Si bien casi cualquier cosa se puede transformar en una joya, o más bien fabricarse con los mismos materiales con los que se fabrica una joya, no siempre queda bien. Los resultados no siempre acompañan las intenciones y un buen ejemplo de esto desde mi punto de vista, son los grifos de oro. El resultado es simple ostentación y casi nada más. Hermès, a lo largo de su rica historia, ha fabricado bolsos joya, con resultados variables. Algunos geniales y otros ni siquiera lindos.

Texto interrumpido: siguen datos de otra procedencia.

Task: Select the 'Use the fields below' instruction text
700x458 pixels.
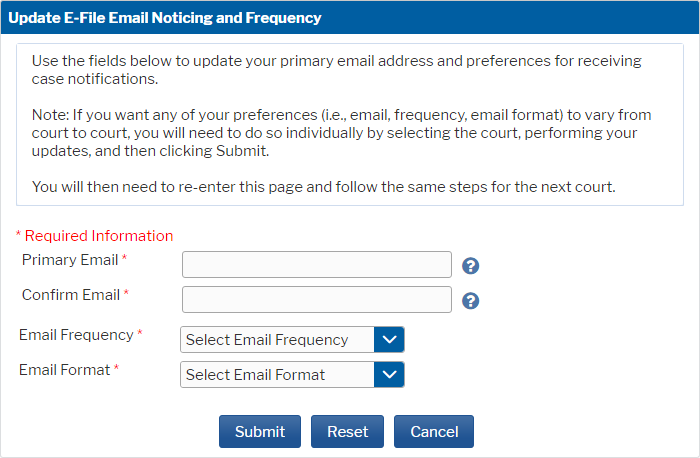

El primer bolso de esta clase lo han hecho en 1921, pero hace un par de años se han puesto a trabajar en el relanzamiento de los mismos. Uno de esos bolsos tiene 11303 diamantes (habéis leído bien… una cantidad casi increíble) y tiene un costo por supuesto altísimo: más de una millón y medio de euros. No os apuréis a ir a la tienda, solo se fabrica por pedido. Obvio, no hay otra forma de fabricar algo así.

El bolso Birkin, con sus 2712 diamantes es tal vez el más famoso, pero el que más me gusta por mucho es el bolso Kelly, que está fabricado en oro rosa y tiene bastantes menos diamantes: solo tiene 1160… como si fueran pocos.

Sin embargo el que más elogios viene recibiendo es el rediseño del brazalete Nausicaa, con un total de 29 kilates en 1811 diamantes.

Mucho más lujo tiene el bolso Chaîne d’Ancre, con sus cadenas algo extrañas pero muy llamativas y un total de 86,24 kilates en total de sus numerosas piedras, por supuesto que hecho oro.